Ce fut ensuite au tour d’Oldine de prendre place sur la petite estrade du Pop In. Les deux membres du groupe (Thomas Robyn, responsable du label Le Cri de la Harpe, et Sébastien Roux, guitariste de feu-Un Automne à Lob-Nor) s’assirent derrière leurs laptops et prirent leurs guitares sur leurs genoux. Emplissant la pièce de leurs nappes délicates, ciselées grâce à l’utilisation précise d’e-bows, le duo nous transporta immédiatement. Même si les sons employés étaient un peu trop aigus, à la limite du larsen, leur ambient mélancolique prit toute son ampleur dans la froide cave de la rue Amelot. Sébastien laissa ensuite Thomas jouer seul quelques morceaux, celui-ci mit alors en place, à l’aide de son ordinateur, une texture, y adjoignit quelques accords mélodiques doucement grattés avant que la texture initiale ne se saturât de plus en plus. Plutôt plus intéressante quand les deux musiciens jouaient, la musique d’Oldine, par moments peu éloignée de celle de Labradford, souffrait cependant parfois d’une absence de profondeur ou de densité. On sentait qu’une discrète section rythmique n’aurait pas été de trop et on se prenait alors à se remémorer avec émotion les prestations d’Un Automne à Lob-Nor, très bon groupe, trop vite séparé.

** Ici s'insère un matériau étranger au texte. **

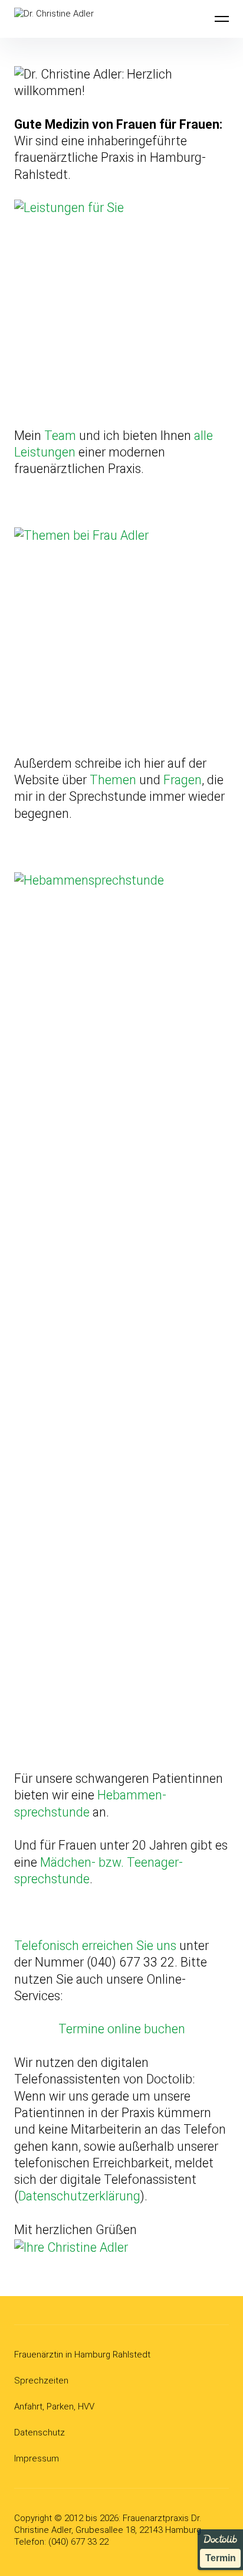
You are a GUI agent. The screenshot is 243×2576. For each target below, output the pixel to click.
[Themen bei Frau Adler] (121, 634)
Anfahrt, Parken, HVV (54, 2406)
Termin (220, 2558)
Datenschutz (39, 2432)
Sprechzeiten (41, 2380)
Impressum (36, 2458)
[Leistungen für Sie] (121, 307)
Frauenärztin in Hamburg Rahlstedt (82, 2354)
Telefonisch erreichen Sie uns (95, 1945)
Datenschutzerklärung (79, 2196)
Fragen (182, 779)
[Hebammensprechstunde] (121, 1315)
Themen (113, 779)
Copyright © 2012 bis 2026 (66, 2518)
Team (60, 435)
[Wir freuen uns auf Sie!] (71, 2246)
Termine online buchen (121, 2028)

Sans prévenir, tandis que Sébastien était encore en train de travailler sur une nappe, Thomas posa son instrument et quitta la scène, laissant son acolyte seul sur l’estrade. Celui-ci reprit alors son e-bow et entama ce qui allait être le set de Rabbits’ Sorrow, le projet solo qu’il développe en parallèle. Usant également aussi bien de la six-cordes que du laptop, il nous offrit une prestation somme toute peu différente de ce qu’avait proposé Oldine juste avant.